#### EXERCISE PROMPT
Your output should consist solely of the lines from the one with "Viewport: 2408px width, 1355px" through the end of the records, reproduced exactly, both ends included.

[Stored entries]
▼
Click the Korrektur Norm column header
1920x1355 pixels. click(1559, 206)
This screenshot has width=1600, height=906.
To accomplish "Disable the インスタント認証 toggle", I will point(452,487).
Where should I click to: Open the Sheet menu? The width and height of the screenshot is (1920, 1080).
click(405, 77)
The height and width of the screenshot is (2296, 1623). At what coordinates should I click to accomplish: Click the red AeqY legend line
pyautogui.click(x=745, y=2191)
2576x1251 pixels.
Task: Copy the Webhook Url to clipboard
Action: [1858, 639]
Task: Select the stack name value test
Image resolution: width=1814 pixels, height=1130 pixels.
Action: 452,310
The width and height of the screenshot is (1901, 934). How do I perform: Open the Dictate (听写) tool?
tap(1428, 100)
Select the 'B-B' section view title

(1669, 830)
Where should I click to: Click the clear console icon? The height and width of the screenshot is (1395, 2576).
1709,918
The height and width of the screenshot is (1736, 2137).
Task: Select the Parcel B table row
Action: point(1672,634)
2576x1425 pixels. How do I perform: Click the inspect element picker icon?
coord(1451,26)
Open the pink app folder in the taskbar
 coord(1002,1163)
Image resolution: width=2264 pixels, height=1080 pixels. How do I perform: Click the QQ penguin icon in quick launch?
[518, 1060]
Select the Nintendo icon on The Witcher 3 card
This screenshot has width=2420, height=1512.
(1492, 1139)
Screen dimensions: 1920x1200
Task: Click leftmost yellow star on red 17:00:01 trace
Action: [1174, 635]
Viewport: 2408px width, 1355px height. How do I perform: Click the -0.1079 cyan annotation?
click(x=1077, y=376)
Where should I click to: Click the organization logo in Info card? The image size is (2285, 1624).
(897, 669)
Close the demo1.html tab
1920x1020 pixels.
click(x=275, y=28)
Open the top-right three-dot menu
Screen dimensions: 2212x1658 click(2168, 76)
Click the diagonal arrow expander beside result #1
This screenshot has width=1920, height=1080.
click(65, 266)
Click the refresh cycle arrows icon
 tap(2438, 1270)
▲
#### TASK RESPONSE
Viewport: 2408px width, 1355px height. How do I perform: Click the -0.1079 cyan annotation?
click(x=1077, y=376)
Where should I click to: Click the organization logo in Info card? The image size is (2285, 1624).
(897, 669)
Close the demo1.html tab
1920x1020 pixels.
click(x=275, y=28)
Open the top-right three-dot menu
Screen dimensions: 2212x1658 click(2168, 76)
Click the diagonal arrow expander beside result #1
This screenshot has width=1920, height=1080.
click(65, 266)
Click the refresh cycle arrows icon
 tap(2438, 1270)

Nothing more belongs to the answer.